Nanette Stearns said...

Thanks for the memories, Nancy. And I love seeing the old photos too. That's how I remember Bruce - kind, funny, loving but shy and introverted too. I think too, that he made sure we didn't know what was going on. Could we have reached out more? Sure. But I'm not sure he would have welcomed it.
I miss him too and will always think of him very fondly.
Nanette

Keith said...

He was my big brother. We competed from the day I was born. Over the years, I spent much more time with him than anyone else in the family, and I was shocked when he died that I hadn't had a clue about how he was doing. We were never going to know what he didn't want us to know. I think he lost more than the rest of us when Mom died. We had wives, children, etc to talk to and cry with. I think Mom's early departure left a bigger hole in Bruce's life than he could ever find a way to fill.
It doesn't surprise me that our jobs have been going overseas. As consumers, we have never said we would pay more for products if they were made in America. Ike was in the White House when that started.
Bruce lost his job, so he also lost his health insurance. Why do we tie health insurance to jobs? I don't really think he would have gone in to see any doctors even if he still had coverage, but he could have had the option.
There is a niece and some nephews who will always remember the "Sea Monster". He is greatly missed.

Nezzy said...

What a lovin' precious tribute to your dear brother.

It reminds me of my sister who has had several TIA's but continues to eat poorly, drink, smoke and live an unhealthy life. {{{SIGH}}}. She is much younger than I.

Thank you so much for putting words to this story.

God bless and have a most beautiful day!!! :o)

Anita said...

I see from skimming some of the comments that lots of us have a "Bruce" in our lives. We wonder why the self-destructive behavior takes over their lives. We try to help; to advise, to encourage. Sometimes it's not enough.

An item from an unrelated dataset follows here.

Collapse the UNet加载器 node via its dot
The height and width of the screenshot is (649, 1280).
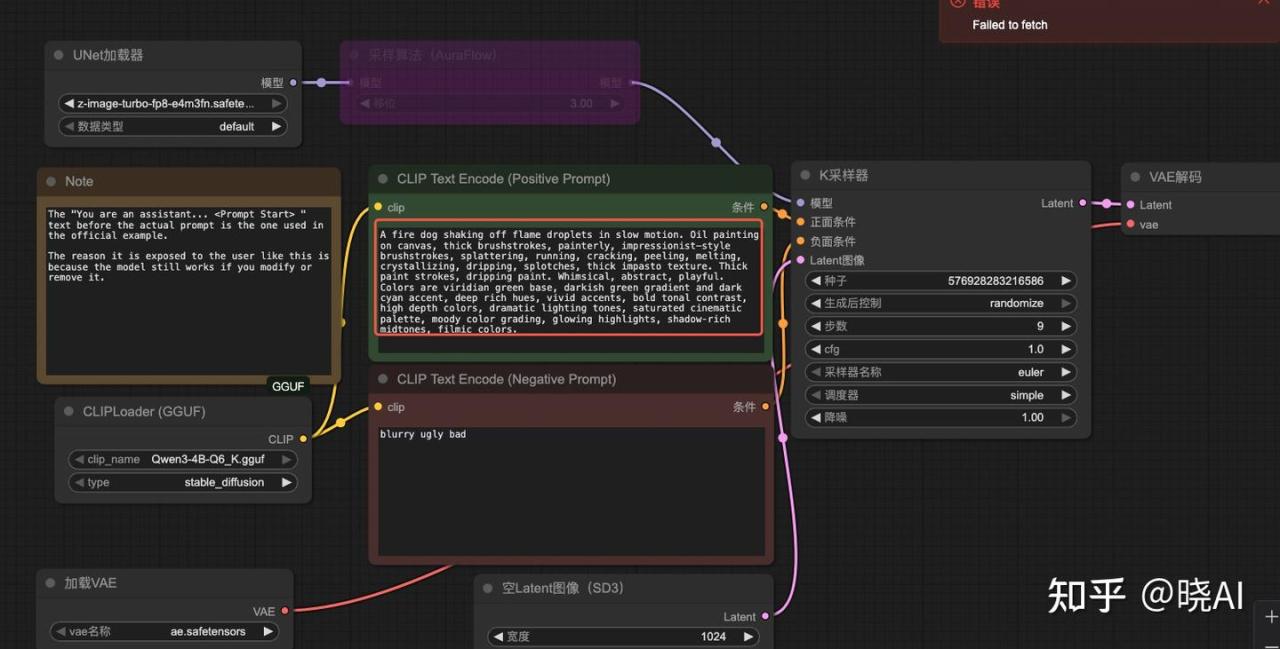pyautogui.click(x=61, y=55)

I'm glad his life had value, even if he was not fully aware of it. You've written a nice tribute to keep the memories precious.

Chantel said...

Nancy, you are in my heart today.

My Journey With Candida said...

What a wonderful tribute to your brother. You have such great memories of him and will have them forever.

Pearl said...

Well told, Bliss. I can only imagine the confusion -- and loss -- your family must've felt upon hearing of his death and how he had lived those last years. Life is harder for some than others, and it's good we know and acknowledge that.

Pearl

Linda Medrano said...

He was a lovely man, and I'm really sorry he's gone. Losing a job is right up there with death and divorce. It's a terrible trauma. I just wish he had been able to pull out of the depression, but it sometimes just can't be done. He went way too soon. Thank you for sharing this. I hope you and your family find peace in your hearts. I'm sure he's a peace now. You should take some comfort in that. Really, my most sincere condolences. I lost my brother Michael last year in a single car DUI incident. It breaks your heart. I know.

Breann said...

I could really feel your love in this post. There are things people do and we will never really know why. I am an only child and don't understand the sibling bond, but I sure felt it here. *hug*

Hummer said...

Wonderful tribute. Sadness dripping from the post, mixed with pure love. Thank you for sharing. This is a good example of whether a company is devoted to their country on not.
BTW thank you for your comment on my blog. I have been bad about blogging and reading. There are those you know that care and you are one of them.
: )

GeneaDiva said...

Nancy,
Thank you for telling Bruce's story. It needed to be told and the love and admiration you have for your brother was so evident. I hope writing this article has helped to heal your soul wound and brings some peace for you as well as your family.

Valerie said...

Nancy,

A life documented is remembered. I know the emotional process it takes to write such a post, but let me reassure you, it was so worth it! A lovely way to remember him and cherish your family.

hocam said...

This is a wonderful tribute to your brother. Your love for him shines through. Depression is such a difficult illness. Some people are very good at hiding it and it is hard to help them through. I hope your decision to write about Bruce has been a good one for you. It is a story that should be told.